WHAT TO PRODUCE: Which lines below contain the word "Task"? Copy each one.
►
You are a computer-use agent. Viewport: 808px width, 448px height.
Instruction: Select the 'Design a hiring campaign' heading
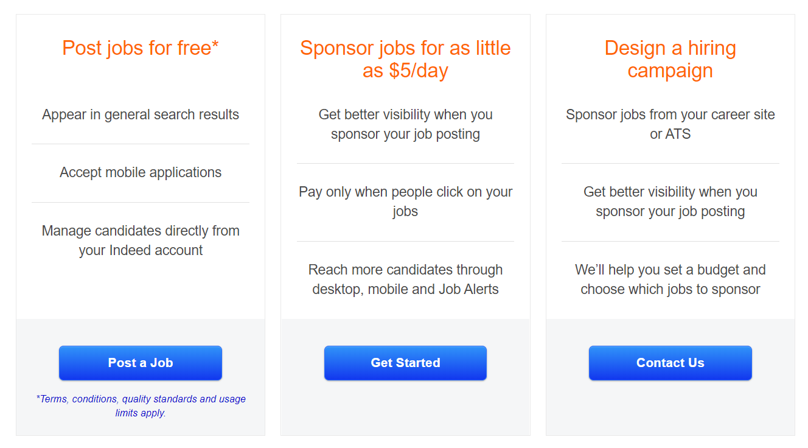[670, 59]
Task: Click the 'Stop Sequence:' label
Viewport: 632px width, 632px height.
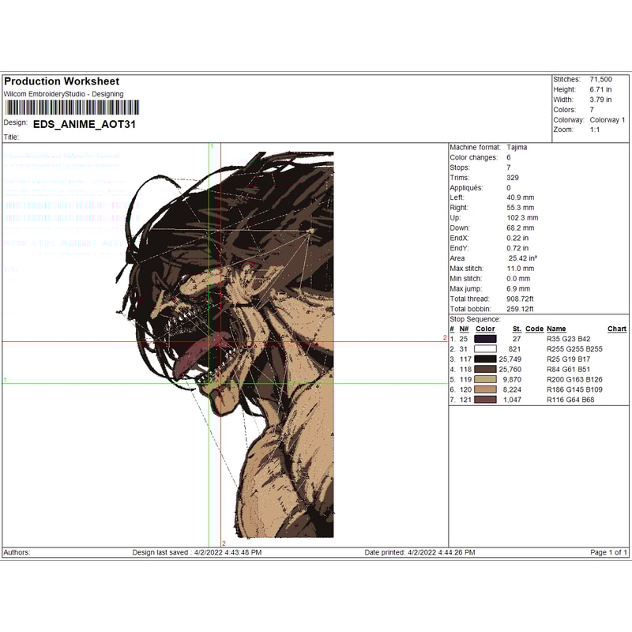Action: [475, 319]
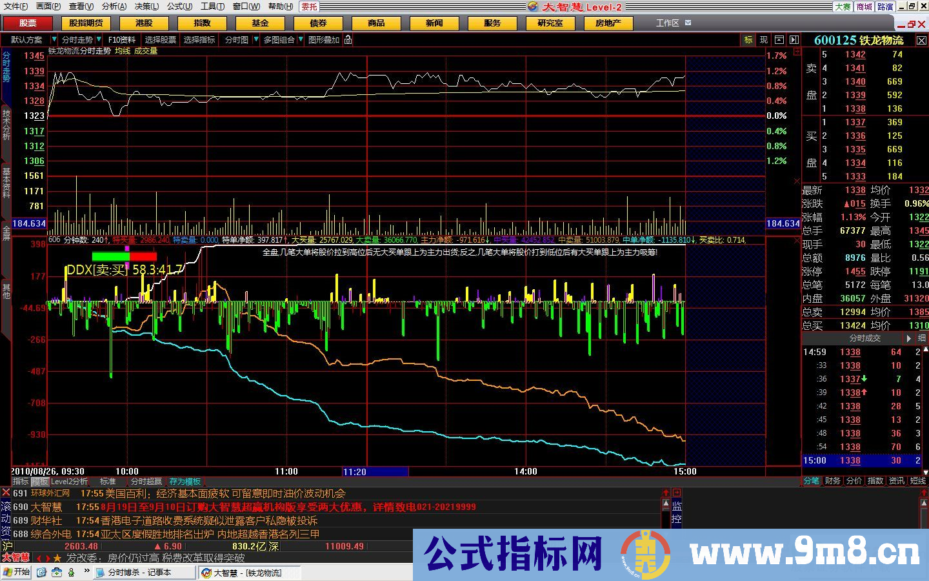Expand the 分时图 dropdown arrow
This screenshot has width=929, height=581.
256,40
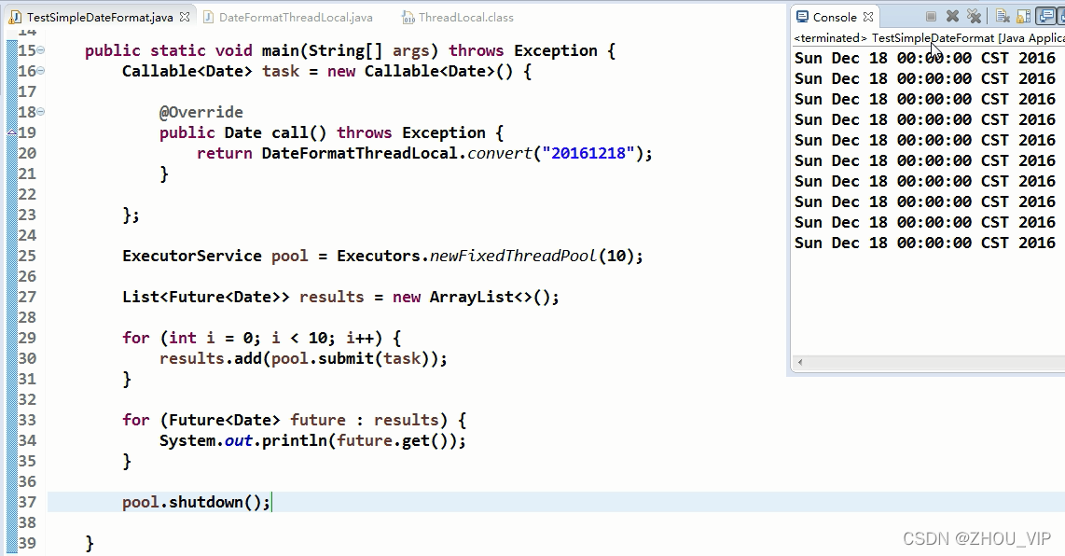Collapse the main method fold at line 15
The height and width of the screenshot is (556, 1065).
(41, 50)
◄
►
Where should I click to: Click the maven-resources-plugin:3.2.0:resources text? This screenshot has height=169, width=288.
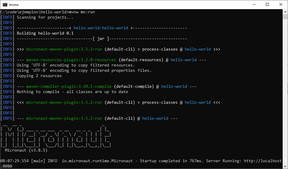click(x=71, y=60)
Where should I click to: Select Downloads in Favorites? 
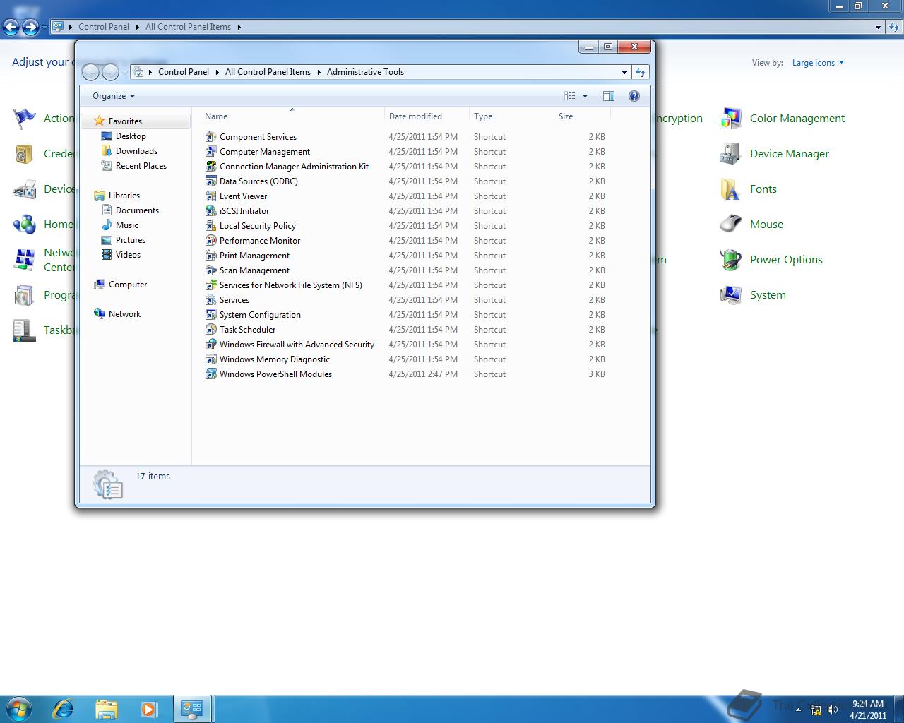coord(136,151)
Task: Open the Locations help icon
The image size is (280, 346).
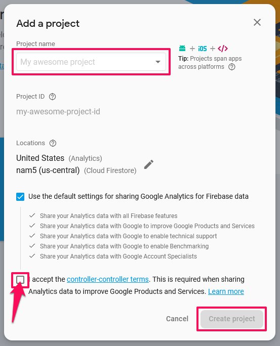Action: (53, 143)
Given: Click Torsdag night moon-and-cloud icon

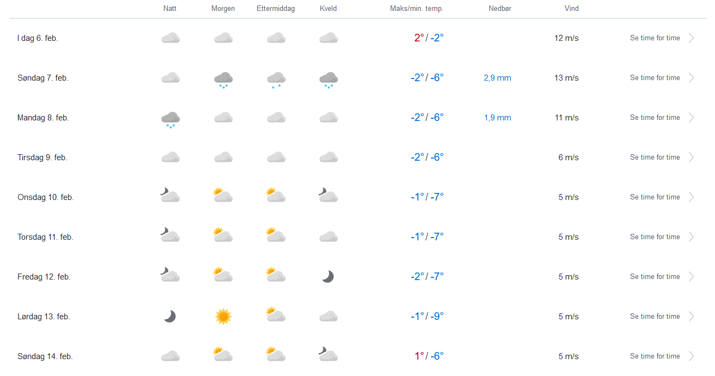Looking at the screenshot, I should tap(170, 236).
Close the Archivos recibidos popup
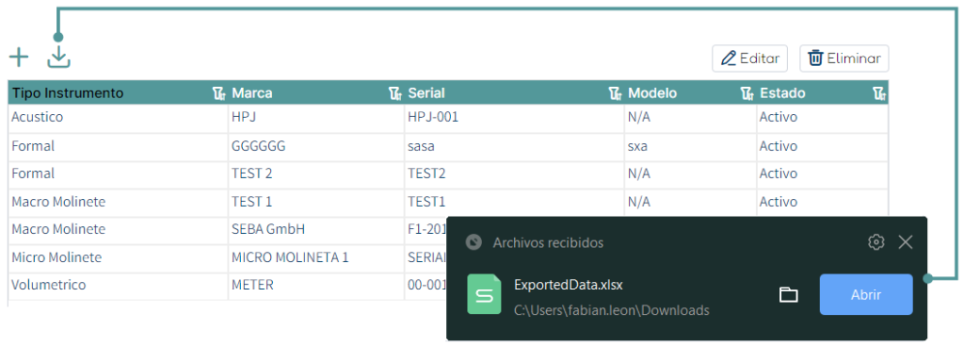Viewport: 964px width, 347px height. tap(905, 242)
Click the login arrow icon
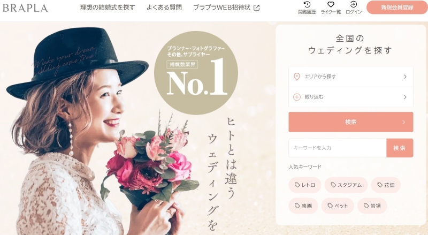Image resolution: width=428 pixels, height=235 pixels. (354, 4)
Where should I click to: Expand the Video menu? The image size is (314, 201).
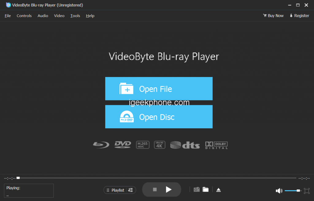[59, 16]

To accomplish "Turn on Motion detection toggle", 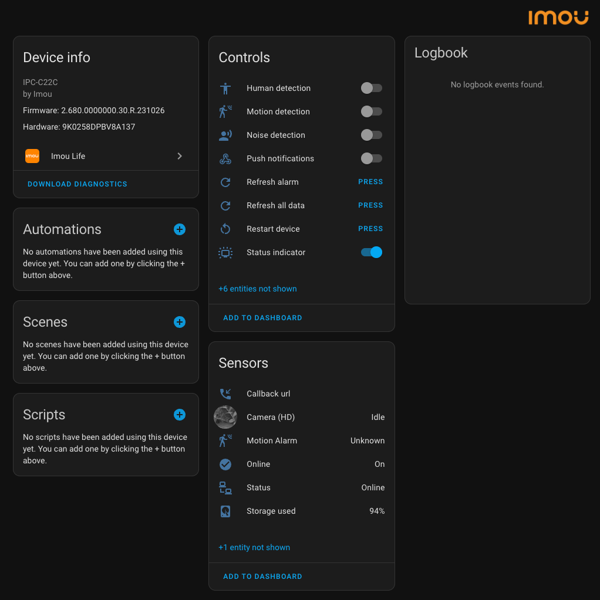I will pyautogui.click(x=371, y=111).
◄
RESPONSE AREA:
Task: Click the 'Stop Sequence:' label
Task: Open the Locations help icon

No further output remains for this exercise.